* Speed up tautomer canonicalization by deferring on SSSR calc
* Lazy kekulization for tautomer enumeration
Defer kekulization of tautomers until they are actually needed for
transform matching. This avoids creating kekulized copies for:
1. The initial tautomer (until first iteration)
2. New tautomers that may never be processed (if enumeration ends early)
The Tautomer class now supports lazy initialization of the kekulized
form via getKekulized() method.
Performance improvement: ~7% additional speedup (total ~22-24% from baseline)
* Use count-only substructure matching in tautomer scoring
* Add SubstructMatchCount regression test
* MolStandardize: reduce enumerate overhead
* MolStandardize: avoid per-tautomer ring recomputation
* Atom: cache PeriodicTable pointer in valence calcs
* Atom: reuse PeriodicTable in getEffectiveAtomicNum
* PeriodicTable: add atomic fast path for getTable
* GraphMol: reduce ROMol copy reallocations
* MolStandardize: use quickCopy for per-match product copies
Use RWMol(*kmol, true) in tautomer enumeration to avoid copying properties/bookmarks/conformers for each candidate. This reduces deep-copy overhead without changing chemistry.
* MolStandardize: pre-filter scoring patterns by element/connectivity
For tautomer scoring, pre-compute which SubstructTerms are relevant for
a given input molecule. Since tautomerization only moves H atoms and
changes bond orders (never creates/destroys heavy-atom bonds), patterns
requiring missing elements or connectivity can be skipped for all
tautomers of that molecule.
Two-stage filtering:
1. Element check: skip patterns requiring atoms not in the molecule
2. Connectivity check: skip patterns whose bond-order-agnostic structure
doesn't match the input molecule's connectivity
This reduces the number of VF2 substructure calls per tautomer from 12
to typically 3-5, depending on the molecule's composition.
* MolStandardize: preserve molecule properties for canonical tautomer
Copy molecule properties from the original input to the canonical tautomer
result. Since quickCopy during enumeration skips d_props to avoid overhead,
extended SMILES data like link nodes (LN) was lost. This restores them
on the final result.
* TautomerQuery: preserve molecule properties (e.g. link nodes) in tautomers
TautomerQuery::fromMol() uses TautomerEnumerator::enumerate() which uses
quickCopy for performance. This doesn't copy molecule properties like
_molLinkNodes.
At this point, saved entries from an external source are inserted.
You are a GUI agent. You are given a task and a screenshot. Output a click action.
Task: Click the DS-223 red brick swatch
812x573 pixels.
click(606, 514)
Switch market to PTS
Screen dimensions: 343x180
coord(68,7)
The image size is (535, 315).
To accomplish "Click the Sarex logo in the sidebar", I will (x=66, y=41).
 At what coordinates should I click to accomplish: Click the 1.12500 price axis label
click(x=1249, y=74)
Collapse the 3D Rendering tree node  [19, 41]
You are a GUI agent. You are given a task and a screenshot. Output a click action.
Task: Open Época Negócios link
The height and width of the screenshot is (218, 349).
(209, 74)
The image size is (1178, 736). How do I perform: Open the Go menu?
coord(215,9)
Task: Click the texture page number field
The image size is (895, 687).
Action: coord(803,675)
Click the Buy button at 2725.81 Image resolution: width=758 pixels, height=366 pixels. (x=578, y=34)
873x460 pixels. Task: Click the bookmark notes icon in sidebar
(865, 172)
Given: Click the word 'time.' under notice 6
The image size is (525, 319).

Without this fix, XQMol output would lose link node
extensions in the SMILES.
Copy properties from the original query molecule to all enumerated
tautomers before constructing the TautomerQuery. This preserves extended
SMILES data without impacting enumeration performance.
* MolStandardize: use parallel iteration and cache bond lookups
Replace O(n) getAtomWithIdx/getBondWithIdx calls with parallel iteration
over atom/bond ranges in canonicalizeInPlace and enumerate. Cache bond
lookups in setTautomerStereoAndIsoHs to avoid repeated O(n) searches.
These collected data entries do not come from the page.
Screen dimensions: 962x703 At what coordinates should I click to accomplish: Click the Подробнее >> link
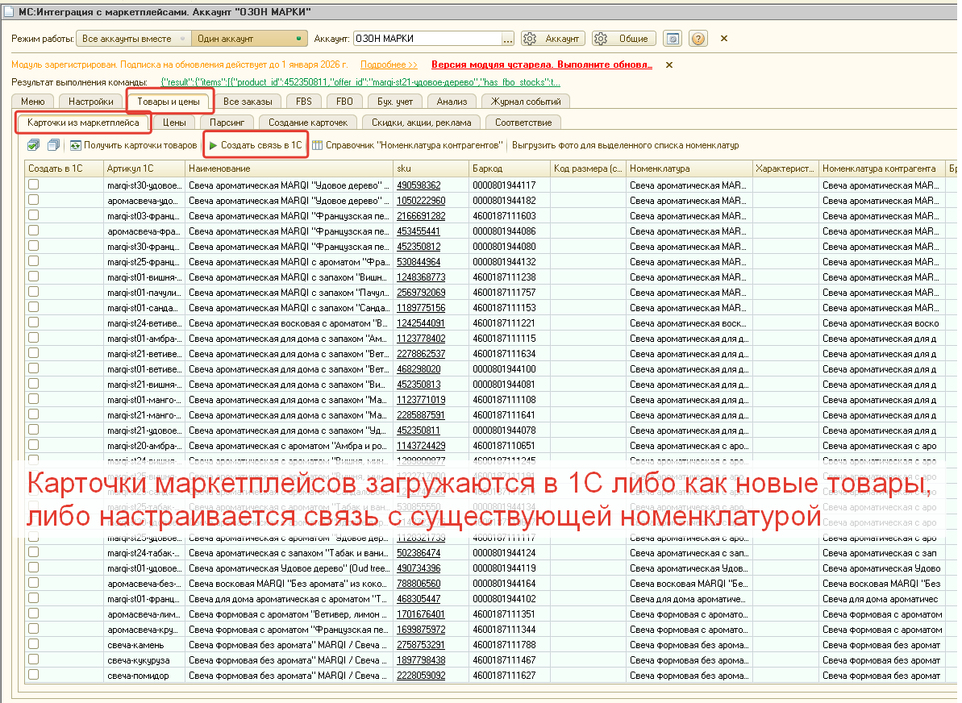389,64

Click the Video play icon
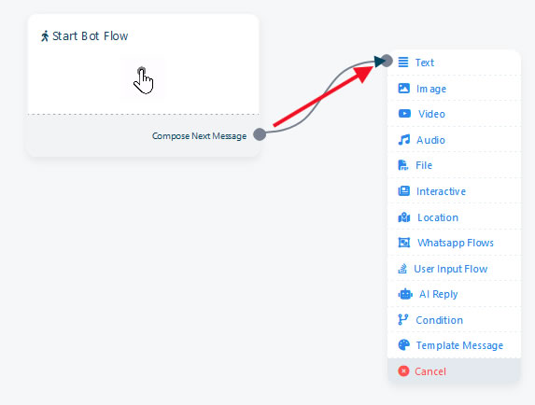click(404, 114)
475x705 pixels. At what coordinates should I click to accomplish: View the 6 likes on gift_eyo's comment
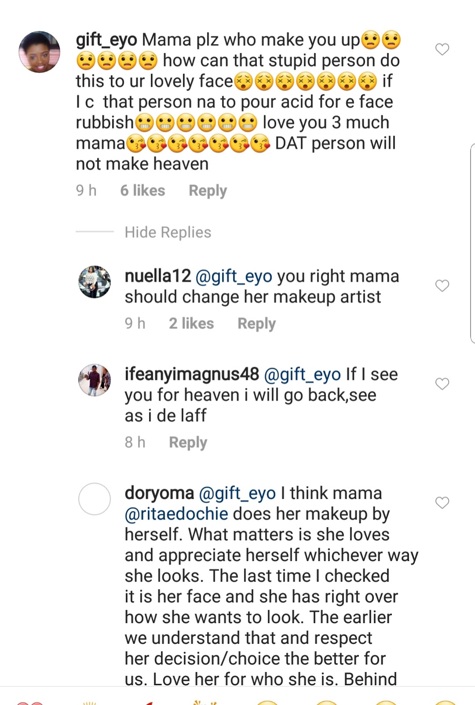pyautogui.click(x=143, y=190)
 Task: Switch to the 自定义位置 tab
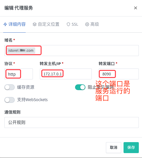click(x=46, y=24)
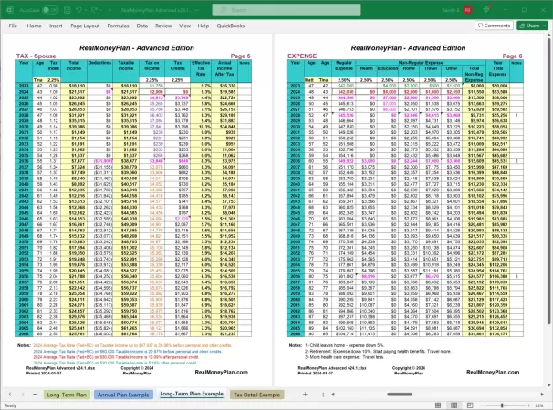Screen dimensions: 553x410
Task: Click the Comments button
Action: point(492,26)
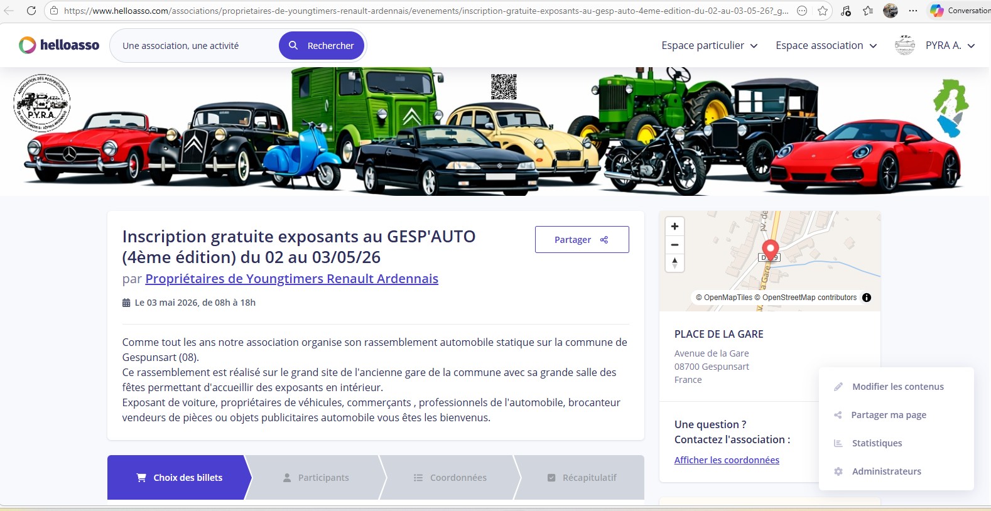Click the red map location pin
This screenshot has width=991, height=511.
click(770, 249)
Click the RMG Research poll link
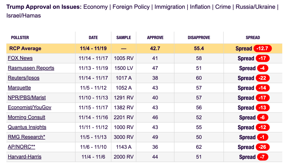The image size is (288, 167). click(26, 137)
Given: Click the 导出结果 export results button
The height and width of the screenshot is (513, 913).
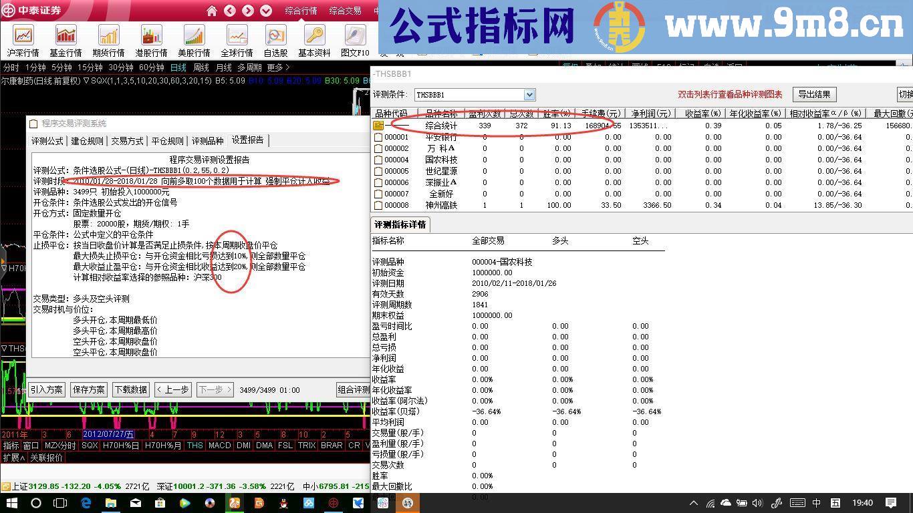Looking at the screenshot, I should tap(814, 94).
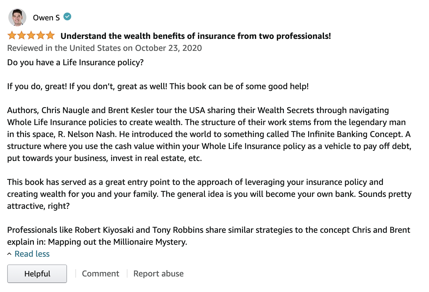Click the fifth rating star
Viewport: 429px width, 292px height.
[x=50, y=36]
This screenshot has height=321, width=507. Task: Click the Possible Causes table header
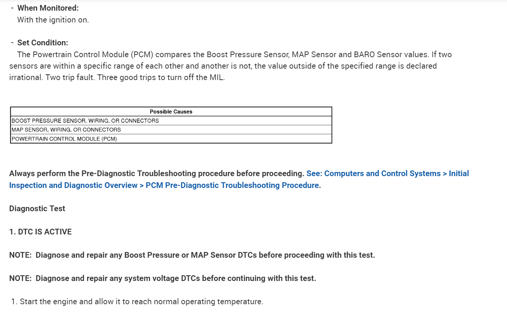[x=171, y=112]
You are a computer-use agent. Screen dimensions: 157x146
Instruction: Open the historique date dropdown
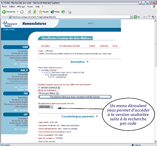52,107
* perf: add specialized matchers for simple tautomer scoring patterns
Replace VF2 graph matching with O(n) loops for 6 simple patterns:
- countDoubleOrAromaticBonds: C=O, N=O, P=O patterns
- countMethyls: [CX4H3] methyl groups
- countCarbonDoubleHetero: [C]=[/home/dcvuser/rdkit;Code/GraphMol/MolStandardize/Tautomer.h] aliphatic C=hetero
- countAromaticCarbonExocyclicN: [c]=aromatic C=exocyclic N
Complex patterns (benzoquinone, oxim, guanidine, aci-nitro) still use VF2.
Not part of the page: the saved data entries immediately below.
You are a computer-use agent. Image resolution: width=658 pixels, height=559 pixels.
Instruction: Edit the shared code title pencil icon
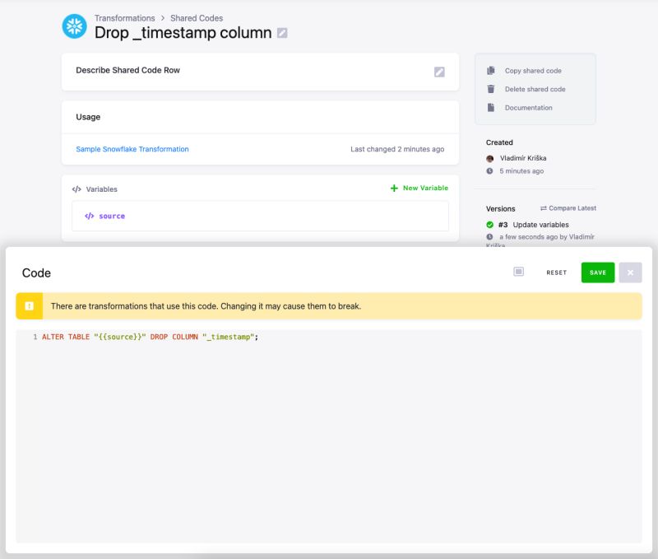click(282, 33)
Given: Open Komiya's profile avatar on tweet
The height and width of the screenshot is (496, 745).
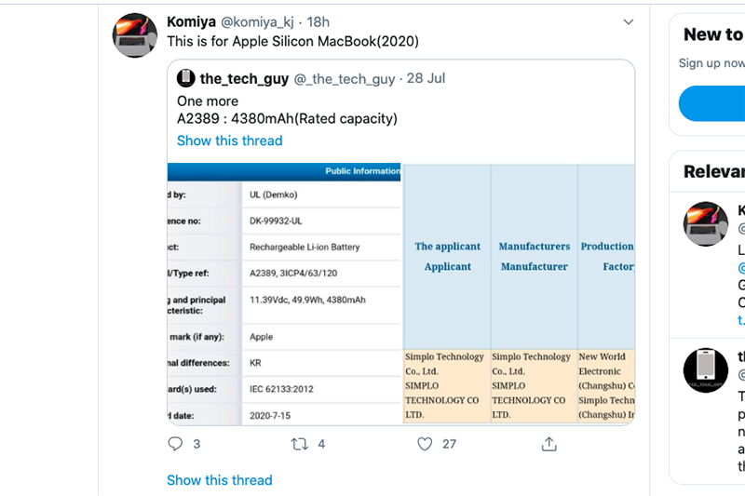Looking at the screenshot, I should coord(134,35).
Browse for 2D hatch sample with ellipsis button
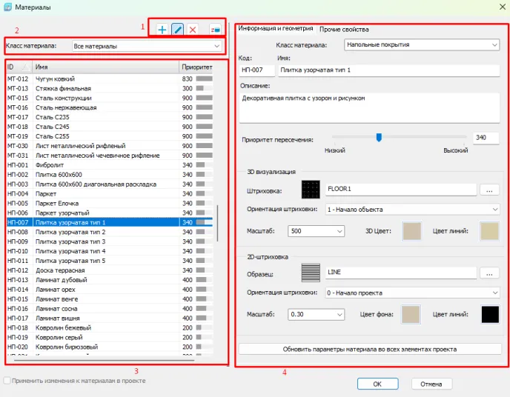The image size is (510, 397). (x=490, y=273)
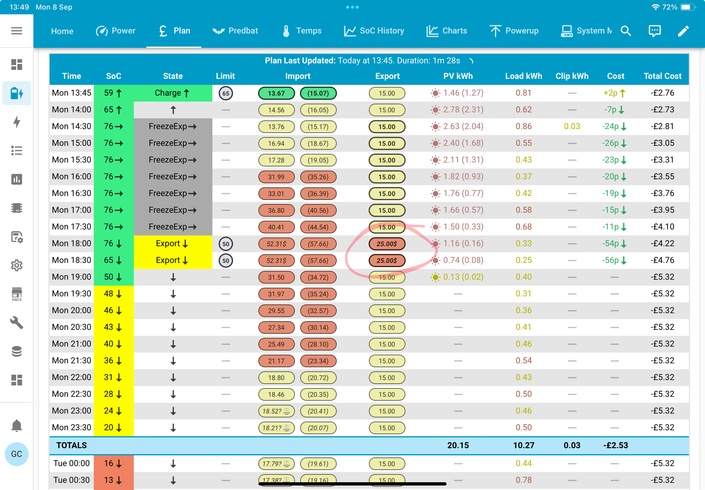Switch to the SoC History tab
The height and width of the screenshot is (490, 705).
click(374, 31)
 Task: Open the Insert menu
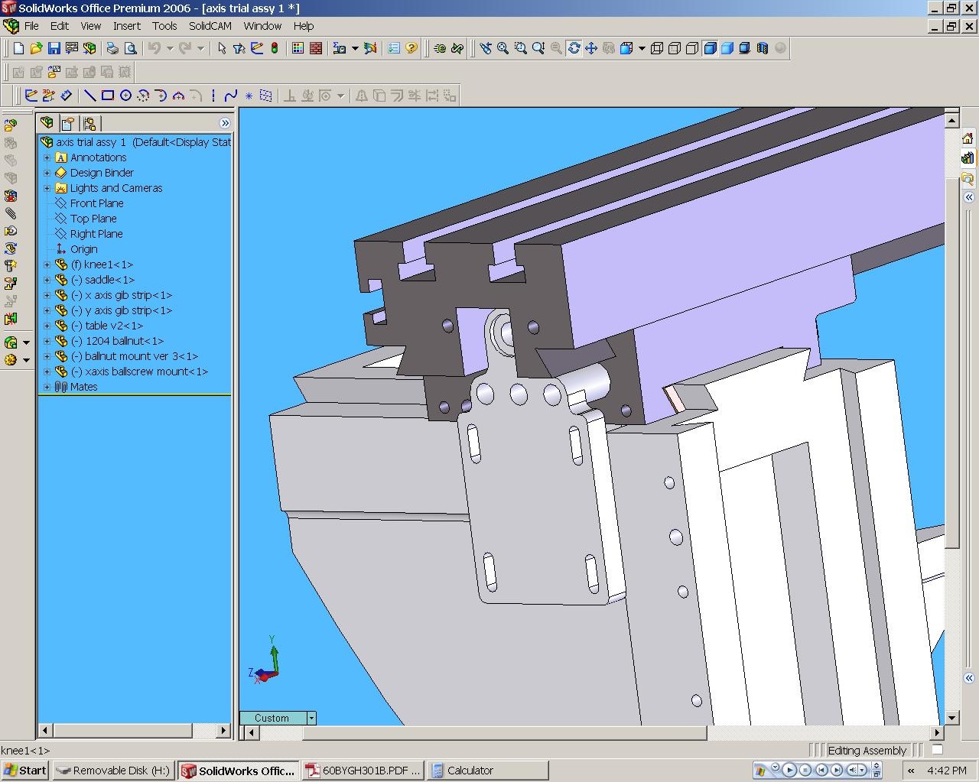pos(126,26)
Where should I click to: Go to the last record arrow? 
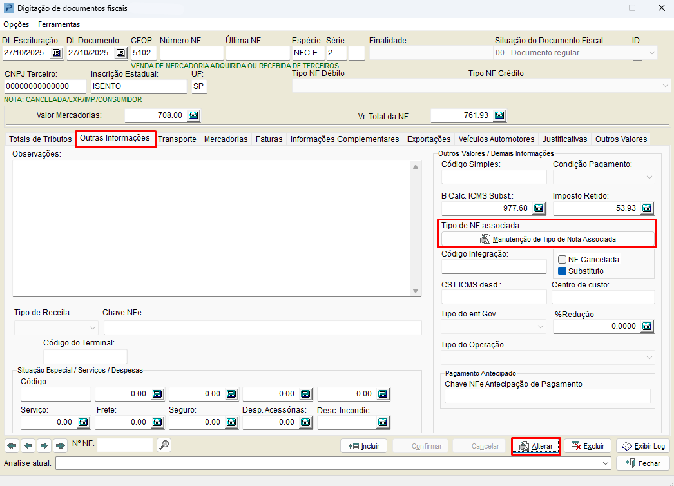click(60, 445)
Combined with the pre-filtering optimization, this achieves ~3.7x speedup
(~2500ms vs ~9300ms original) for tautomer canonicalization.
* Fix tautomer canonicalize dropping conformers from quickCopy
quickCopy (RWMol(*mol, true)) skips conformers, so tautomer
enumeration products lose 2D/3D coordinates. This causes InChI
generation to omit the /b (double bond E/Z stereo) layer, since
E/Z is derived from atomic coordinates.
Fix: copy conformers from the original molecule onto the canonical
tautomer after pickCanonical in TautomerEnumerator::canonicalize().
Tests: SMILES-based E/Z check in testTautomer.cpp, molblock-based
conformer preservation check in catch_tests.cpp.
* add test on canonicalize losing stereo
* add regression test for exocyclic C=C tautomer canonicalization
The getTautomerStateKey() pre-filter (commit 2595ef748) can falsely
deduplicate distinct tautomers when their atom-index-ordered state
patterns happen to match, leading canonicalize() to pick the wrong
canonical form for molecules with STEREOTRANS-pinned exocyclic C=C
bonds after RemoveHs.
Test verifies that O=C(CC1=CC2=CC=COC2)NC1=O canonicalizes to the
exocyclic form O=C1CC(=CC2=CC=COC2)C(=O)N1, not the endocyclic form
O=C1C=C(C=C2CC=COC2)C(=O)N1.
Currently expected to FAIL until the state key dedup bug is fixed.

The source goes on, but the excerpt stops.